Atezolizumab versus Best Supportive Care After Adjuvant Chemotherapy for Resected NSCLC (IMpower010)

Adjuvant atezolizumab extends disease-free survival after adjuvant chemotherapy compared with best supportive care after adjuvant chemotherapy in patients with resected stage II/IIIA non–small-cell lung cancer (NSCLC).

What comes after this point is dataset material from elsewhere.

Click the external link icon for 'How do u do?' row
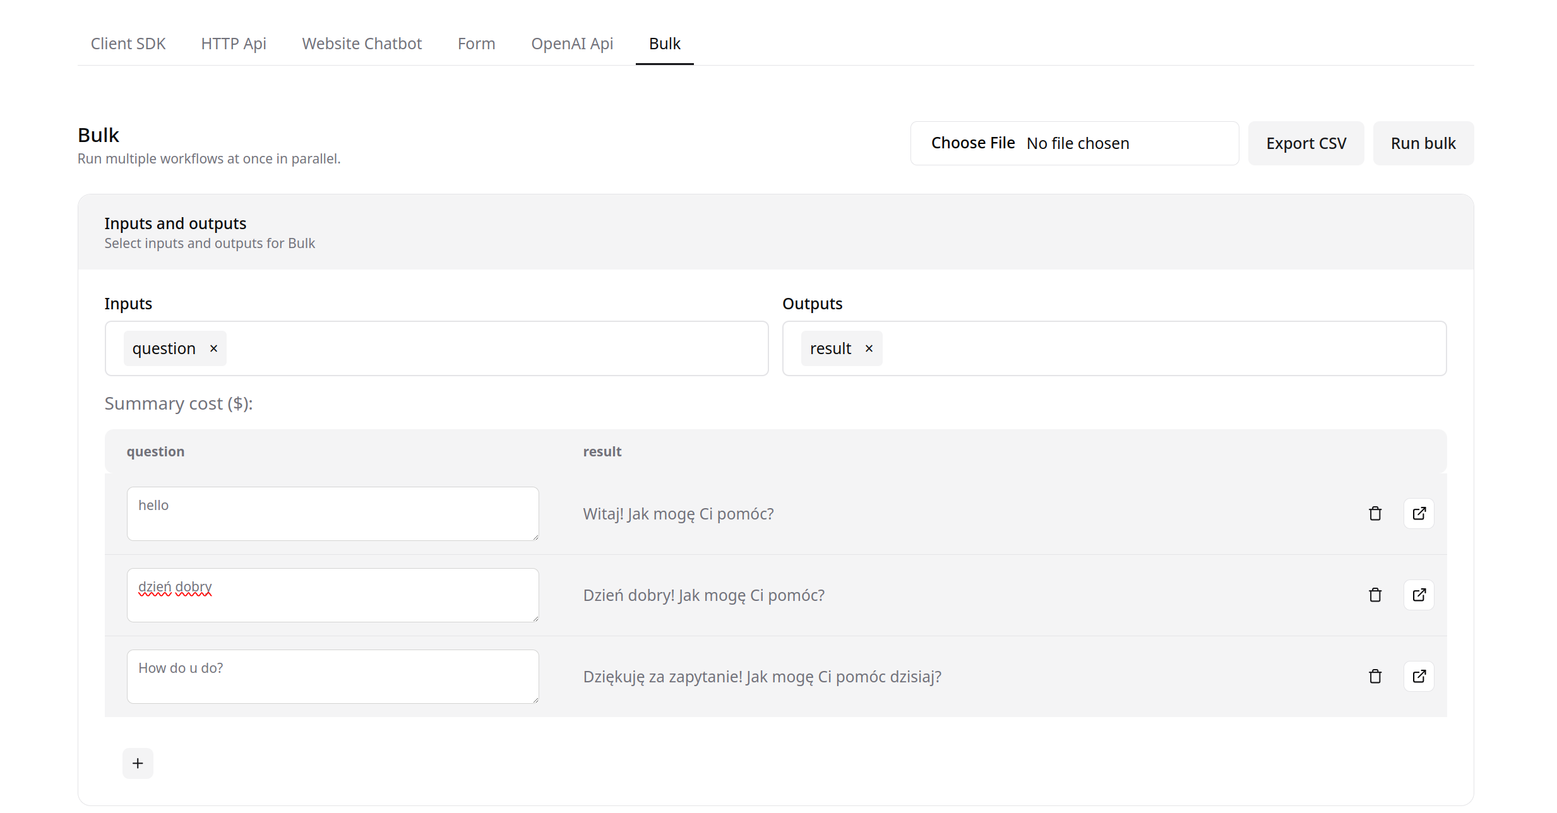Image resolution: width=1557 pixels, height=813 pixels. click(x=1419, y=676)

Platinum-based chemotherapy provides only a modest 5-year survival benefit. At the American Society of Clinical Oncology 2021 meeting, researchers reported disease-free survival (DFS) results from the preplanned interim analysis of IMpower010, a randomized, phase 3, open-label trial of adjuvant atezolizumab (anti–PD-L1) compared with best supportive care (BSC) after adjuvant chemotherapy in patients with early-stage resected NSCLC.1

Patients who were eligible for enrollment in IMpower010 had completely resected (4-12 weeks prior to enrollment) stage IB (≥4 cm) to IIIA NSCLC (based on American Joint Committee on Cancer/International Union for Cancer Control, 7th edition) and Eastern Cooperative Oncology Group performance status 0 or 1. Of the 1280 patients who were enrolled, 1269 patients received up to four 21-day cycles of cisplatin-based chemotherapy plus pemetrexed, docetaxel, gemcitabine, or vinorelbine. Of these 1269 patients, 1005 were subsequently randomized to either 16 cycles of atezolizumab 1200 mg every 3 weeks or BSC.1

The primary end point of IMpower010 was investigator-assessed DFS, while a key secondary end point was overall survival (OS). Efficacy assessments were based on randomized patients. Safety was assessed in the safety-evaluable population, defined as patients who received at least 1 dose of atezolizumab or who had at least 1 post-baseline safety assessment if randomized to the BSC arm.1

At data cutoff January 21, 2021, median follow-up was 32.8 months in the intent-to-treat (ITT) population.1 Baseline characteristics were generally balanced between arms.1 Atezolizumab showed statistically significant DFS benefit compared with BSC in the PD-L1 tumor cell ≥1% stage II to IIIA group and in all randomized stage II to IIIA patients; median DFS was not reached for atezolizumab compared with 35.3 months for BSC (hazard ratio, 0.66; 95% confidence interval, 0.50-0.88, P = .04).1 At this interim analysis, the significance boundary was not crossed for DFS in the ITT population; testing will continue to the final DFS analysis.1 OS data were immature and not formally tested.1

Patients in the atezolizumab arm received a median of 16 doses (range, 1-16) of atezolizumab. Any- grade adverse events occurred in 93% (atezolizumab) and 71% (BSC) of patients.1 Events were grade 3/4 in 22% and 12%, respectively.1 Grade 5 treatment-related adverse events occurred in 0.8% of patients in the atezolizumab arm.1 Adverse events leading to treatment discontinuation occurred in 18% of atezolizumab-treated patients.1

Researchers concluded that IMpower010 met its primary end point: adjuvant atezolizumab showed a DFS benefit compared with BSC after adjuvant chemotherapy in patients with resected stage II/IIIA NSCLC. The benefit was particularly pronounced in the PD-L1 tumor cell ≥1% subgroup. Toxicities seen with atezolizumab were consistent with prior experience of atezolizumab monotherapy across indications and lines of therapy.1

Reference

1. Wakelee HA, Altorki NK, Zhou C, et al. IMpower010: primary results of a phase III global study of atezolizumab versus best supportive care after adjuvant chemotherapy in resected stage IB-IIIA non- small cell lung cancer (NSCLC). Presented at: 2021 American Society of Clinical Oncology (ASCO) Annual Meeting; June 4-8, 2021. Abstract 8500.